(Stored data entries)

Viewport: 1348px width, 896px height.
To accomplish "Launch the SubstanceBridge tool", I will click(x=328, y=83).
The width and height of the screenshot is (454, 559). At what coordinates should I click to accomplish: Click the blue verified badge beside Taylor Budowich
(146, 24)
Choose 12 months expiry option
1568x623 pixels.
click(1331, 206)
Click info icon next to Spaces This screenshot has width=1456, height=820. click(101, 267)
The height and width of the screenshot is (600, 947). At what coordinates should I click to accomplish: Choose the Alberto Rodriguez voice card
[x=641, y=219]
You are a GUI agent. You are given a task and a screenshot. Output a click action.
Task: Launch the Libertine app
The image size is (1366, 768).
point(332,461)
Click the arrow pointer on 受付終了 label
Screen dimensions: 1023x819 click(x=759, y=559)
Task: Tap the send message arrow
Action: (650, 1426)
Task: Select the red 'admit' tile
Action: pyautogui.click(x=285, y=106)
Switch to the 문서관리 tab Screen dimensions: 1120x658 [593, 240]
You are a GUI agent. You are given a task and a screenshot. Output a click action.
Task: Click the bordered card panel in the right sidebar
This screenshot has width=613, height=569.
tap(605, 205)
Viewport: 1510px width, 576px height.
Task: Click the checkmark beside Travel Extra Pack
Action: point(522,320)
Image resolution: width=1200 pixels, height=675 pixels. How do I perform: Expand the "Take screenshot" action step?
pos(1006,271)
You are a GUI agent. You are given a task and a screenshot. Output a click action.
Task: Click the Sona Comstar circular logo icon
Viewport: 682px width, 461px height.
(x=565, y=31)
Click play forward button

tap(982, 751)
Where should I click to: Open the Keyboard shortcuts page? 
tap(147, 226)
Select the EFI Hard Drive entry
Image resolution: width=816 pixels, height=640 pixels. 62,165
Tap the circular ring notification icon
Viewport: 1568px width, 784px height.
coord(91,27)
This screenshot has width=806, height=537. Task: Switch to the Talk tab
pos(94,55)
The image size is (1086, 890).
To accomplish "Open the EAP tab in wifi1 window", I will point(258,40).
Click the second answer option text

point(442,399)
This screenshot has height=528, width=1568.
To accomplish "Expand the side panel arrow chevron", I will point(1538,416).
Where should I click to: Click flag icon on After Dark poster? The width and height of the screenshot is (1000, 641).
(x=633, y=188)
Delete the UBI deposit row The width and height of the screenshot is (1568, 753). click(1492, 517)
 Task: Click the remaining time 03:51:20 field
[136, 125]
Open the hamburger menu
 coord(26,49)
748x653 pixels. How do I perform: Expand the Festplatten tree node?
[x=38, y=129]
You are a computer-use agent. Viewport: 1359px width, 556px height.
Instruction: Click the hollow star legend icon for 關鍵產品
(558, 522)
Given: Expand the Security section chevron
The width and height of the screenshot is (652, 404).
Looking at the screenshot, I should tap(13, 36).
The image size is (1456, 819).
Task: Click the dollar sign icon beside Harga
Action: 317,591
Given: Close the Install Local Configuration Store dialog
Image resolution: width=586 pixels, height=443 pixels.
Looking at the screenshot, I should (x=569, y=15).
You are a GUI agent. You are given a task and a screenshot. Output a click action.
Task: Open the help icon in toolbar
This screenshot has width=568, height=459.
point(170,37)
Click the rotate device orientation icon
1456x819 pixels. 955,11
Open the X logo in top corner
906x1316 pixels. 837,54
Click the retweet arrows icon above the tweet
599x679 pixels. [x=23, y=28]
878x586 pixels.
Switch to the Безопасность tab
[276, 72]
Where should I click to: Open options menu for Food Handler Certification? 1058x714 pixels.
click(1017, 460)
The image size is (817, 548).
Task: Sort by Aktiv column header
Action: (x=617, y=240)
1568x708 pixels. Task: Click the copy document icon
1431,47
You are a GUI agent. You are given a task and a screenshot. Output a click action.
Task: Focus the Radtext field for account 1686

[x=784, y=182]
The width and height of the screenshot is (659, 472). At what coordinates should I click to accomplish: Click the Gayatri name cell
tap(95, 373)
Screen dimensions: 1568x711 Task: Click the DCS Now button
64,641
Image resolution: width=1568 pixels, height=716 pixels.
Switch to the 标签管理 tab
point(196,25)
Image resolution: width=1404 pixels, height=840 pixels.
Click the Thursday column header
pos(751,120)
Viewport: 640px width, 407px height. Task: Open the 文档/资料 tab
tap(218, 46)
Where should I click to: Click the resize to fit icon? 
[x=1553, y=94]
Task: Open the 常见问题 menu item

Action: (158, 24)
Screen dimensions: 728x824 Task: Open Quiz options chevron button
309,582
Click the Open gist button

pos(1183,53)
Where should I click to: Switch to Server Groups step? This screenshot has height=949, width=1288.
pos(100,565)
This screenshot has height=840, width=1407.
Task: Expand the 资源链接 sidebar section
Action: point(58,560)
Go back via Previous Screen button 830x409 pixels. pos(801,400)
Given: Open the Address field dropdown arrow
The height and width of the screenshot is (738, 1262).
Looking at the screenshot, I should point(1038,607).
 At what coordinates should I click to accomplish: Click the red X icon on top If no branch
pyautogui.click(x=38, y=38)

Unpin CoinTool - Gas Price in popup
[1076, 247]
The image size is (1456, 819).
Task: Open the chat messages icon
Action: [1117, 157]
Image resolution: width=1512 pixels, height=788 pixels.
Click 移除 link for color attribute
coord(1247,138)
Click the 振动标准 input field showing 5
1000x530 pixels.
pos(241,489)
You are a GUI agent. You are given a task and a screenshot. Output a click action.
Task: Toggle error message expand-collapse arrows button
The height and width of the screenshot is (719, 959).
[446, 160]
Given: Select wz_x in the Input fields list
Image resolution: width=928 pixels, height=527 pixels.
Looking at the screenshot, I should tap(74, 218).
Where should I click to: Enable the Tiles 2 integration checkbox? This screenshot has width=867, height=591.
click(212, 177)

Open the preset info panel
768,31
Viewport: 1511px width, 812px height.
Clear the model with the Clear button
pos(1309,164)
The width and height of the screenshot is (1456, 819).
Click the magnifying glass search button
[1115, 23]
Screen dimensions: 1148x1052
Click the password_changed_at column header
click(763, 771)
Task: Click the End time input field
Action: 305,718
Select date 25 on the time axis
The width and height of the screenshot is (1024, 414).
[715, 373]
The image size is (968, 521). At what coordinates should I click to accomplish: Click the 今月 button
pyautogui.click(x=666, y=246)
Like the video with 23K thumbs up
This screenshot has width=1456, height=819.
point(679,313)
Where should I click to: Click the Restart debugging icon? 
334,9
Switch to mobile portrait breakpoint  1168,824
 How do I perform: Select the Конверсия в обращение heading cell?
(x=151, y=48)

### Problem description
Lay out the part that opens with the line containing "Viewport: 640px width, 407px" and closes with the line containing "Action: (158, 24)" as a two-column CSV with the headers instruction and response. Give one line per row, with each field in quotation marks and any line breaks turned into spaces.

### Complete response
instruction,response
"Viewport: 640px width, 407px height. Task: Open the 文档/资料 tab","tap(218, 46)"
"Where should I click to: Click the resize to fit icon?","[x=1553, y=94]"
"Task: Open the 常见问题 menu item","Action: (158, 24)"